To James Madison from Ebenezer Stocker, 30 November 1801
From Ebenezer Stocker
Newburyport November 30th 1801
Respected Sir,
An Article of the Treaty with France, stating, that all Vessels captured after September 1800 should be restored or paid for; and the Government having directed that Information of all cases of Spoliation, should be lodged with them: I am induced to enclose you the papers of the Brigne. Hannah and the Brigne Nathaniel, which were captured after that period, and as no notice has been made public, where application is to be made for this property; I presume it to be proper that these papers should be lodged in your Office.1
If any Information can be communicated, which will direct me how to proceed in these cases, it will be gratefully acknowledged by Very respectfully sir Your most Obedient & humble servant
Ebenezer Stocker2
for the underwriters & owners
P. S. Will you please to mention, if the Captures, by French Cruizers: prior to the Treaty, will be noticed.

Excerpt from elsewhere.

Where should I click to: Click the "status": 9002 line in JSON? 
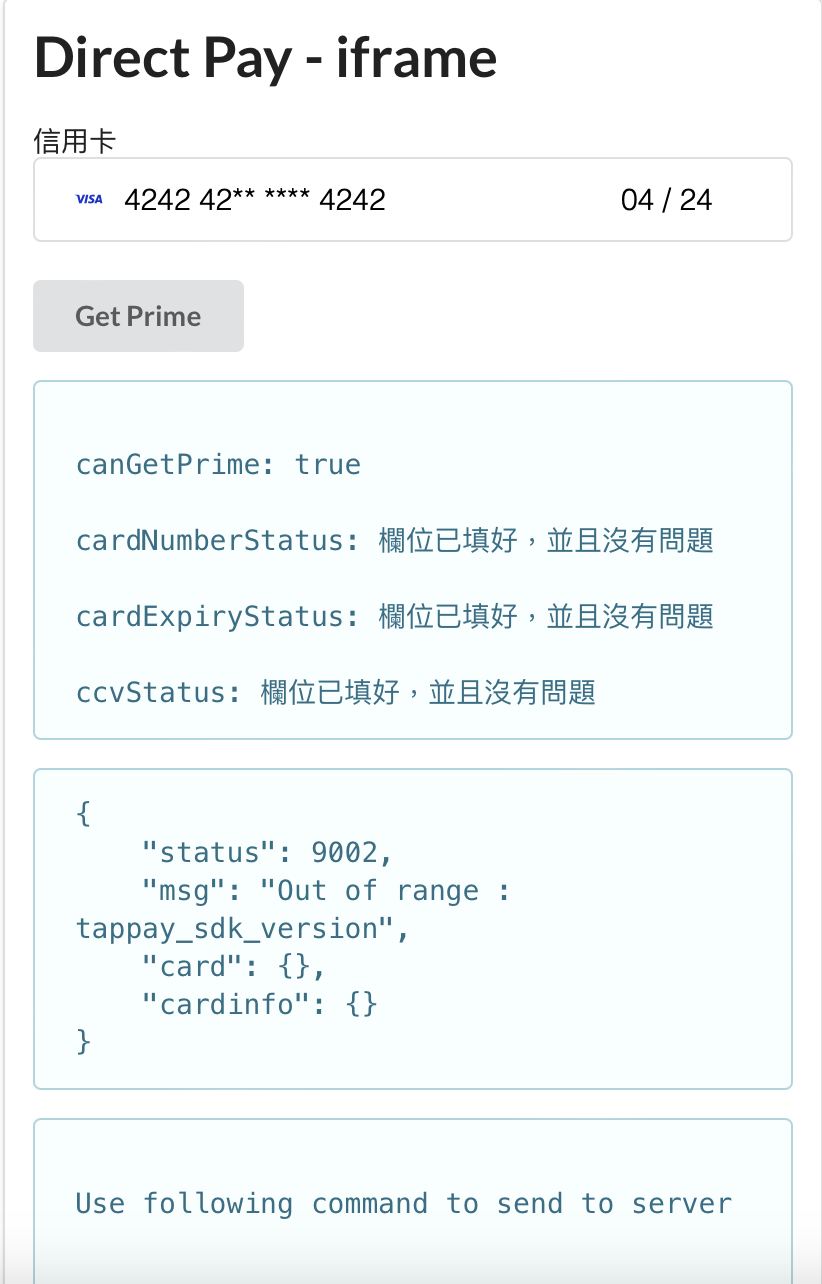268,853
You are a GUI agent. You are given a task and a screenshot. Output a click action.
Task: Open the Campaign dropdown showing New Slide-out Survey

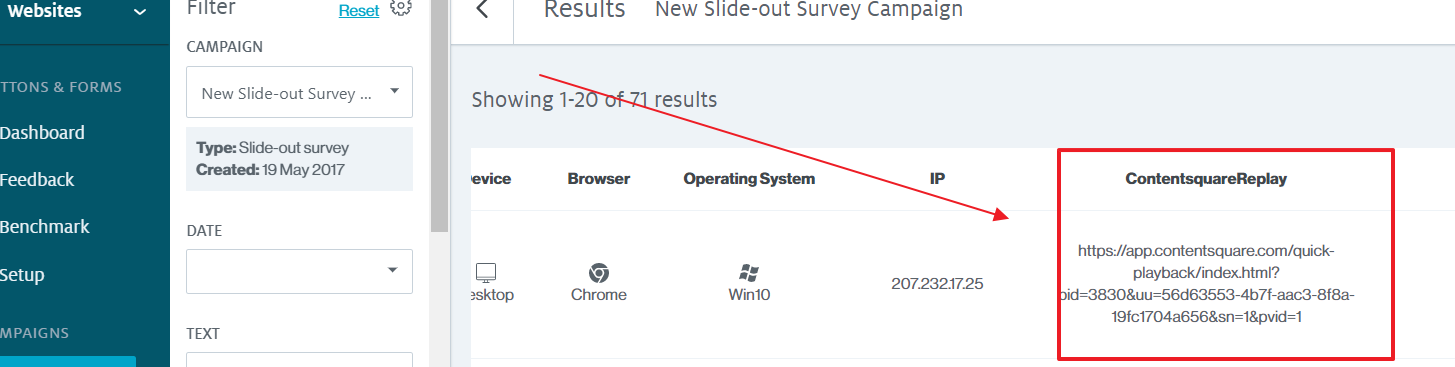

RC (DNA: RG 76, France, French Spoliation Claims, box 5). In a clerk’s hand, signed by Stocker. Enclosures not found.
1. Joshua Carter, owner of the Hannah—which was captured 25 Oct. 1800 and carried into Puerto Rico where most of its cargo was sold for the benefit of its captors, allegedly before adjudication—claimed the value of the ship, cargo, and freight as $11,755.28. The Nathaniel, owned by David Coffin, was chartered by Stocker and several others. Captured 12 Nov. 1800 by the French privateer Liberté, it was cast away and lost off Cape Samaná, Saint-Domingue; the total value of this claim was $24,000 ( , Foreign Relations, 6:550).
2. Ebenezer Stocker (ca. 1753–1816) was a master mariner and shipowner in Newburyport, Massachusetts. Forming a partnership with William Farris to engage in the West India trade, he became one of the wealthiest merchants in Newburyport and was prominent in business and civic affairs. His partnership with Farris suffered severe losses during the Quasi-War with France and was dissolved shortly after the war’s conclusion (Benjamin W. Labaree, Patriots and Partisans: The Merchants of Newburyport, 1764–1815 [Cambridge, Mass., 1962], pp. 217–18; Boston Columbian Centinel, 18 Dec. 1816).